Парень резким движением сунул ему под нос удостоверение, Пашка автоматически наклонился и тут же получил сильнейший удар в челюсть. В глазах взорвались разноцветные пятна, мир качнулся и опрокинулся вниз головой.
– Один есть! – донеслось сквозь шум в голове.
Кто это «один», почему? Пашка открыл глаза: сквозь разноцветные пятна видны были только мелькающие ноги. Он что – лежит? Так, значит, «один» – это он. Ну, уж шиш!
Павлик закрыл глаза и несколько раз глубоко, как учил тренер, вздохнул. Задержал дыхание, резко выдохнул и открыл глаза. Звуки ворвались резко, будто бы вырвали затычки из ушей, вот только разобрать, кто что кричит было невозможно. Пашка и не стал разбирать.
Он встал, пытаясь сориентироваться в мельтешащих вокруг фигурах, дождался, когда перед ним очутится чужая спина, и ударил ногой в пах. Спина дёрнулась, заваливаясь набок, на секунду показалось лицо, и Пашка ударил ещё раз. Левой, не замахиваясь, прямо в искажённую гримасой морду. Фигура качнулась и опустилась на землю.
«Есть один!» – мстительно подумал Павлик и шагнул вперёд.
Валька в распахнутом пальто и без шапки пытался противостоять невысокому крепкому парню, но было ясно, что долго не продержится: дышит тяжёло, нос разбит. Второй «дружинник» барахтался с Витькой в партере на грязном асфальте.

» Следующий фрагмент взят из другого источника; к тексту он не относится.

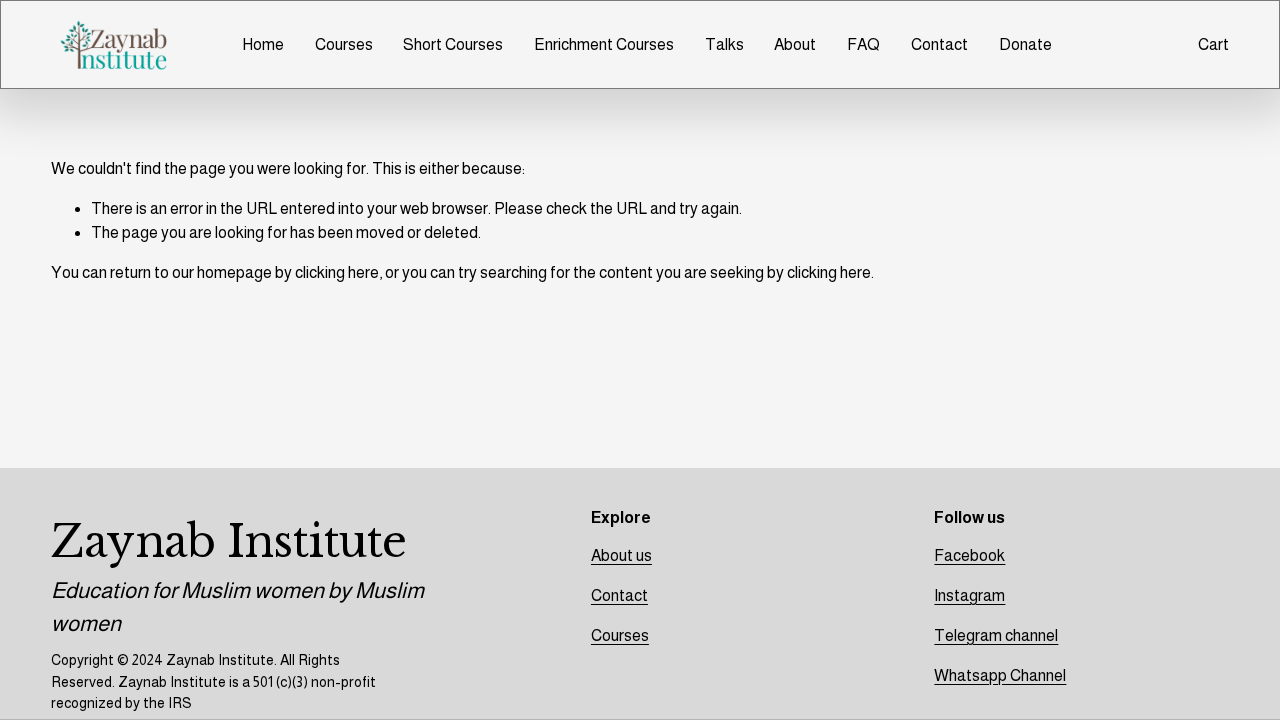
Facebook (969, 555)
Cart (1213, 44)
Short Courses (453, 44)
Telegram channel (996, 635)
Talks (724, 44)
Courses (344, 44)
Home (263, 44)
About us (621, 555)
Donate (1025, 44)
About (795, 44)
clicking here (337, 272)
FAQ (863, 44)
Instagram (969, 595)
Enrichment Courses (604, 44)
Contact (939, 44)
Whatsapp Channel (1000, 675)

«Кулёк!» – выбрал Павлик и крикнул:
– Эй! Собарде![6]
Парень оглянулся. Валька, пользуясь моментом, попытался ударить его сзади, но получил удар прямо в разбитый нос и сел на грязный асфальт.
– Ну? – повернулся парень. Соперник не казался ему серьёзным: худой, длинный. – Иди!
Пашка шагнул. Голова заметно кружилась – чёртов портвейн. Как же не вовремя!
Противник оказался достойным: умело уклонялся, сам переходил в атаку, а голова плыла всё сильней и сильней. К тому, же совсем некстати пришёл в себя третий «дружинник». И хотя он, тяжело дыша, пока ничего не предпринимал, краем глаза приходилось следить и за ним.
5
Многотысячный митинг ингушей (16—19 января 1973 г.) с требованиями возврата ингушам Пригородного района Северной Осетии был разогнан с применением силы в ночь с 18 на 19-е января.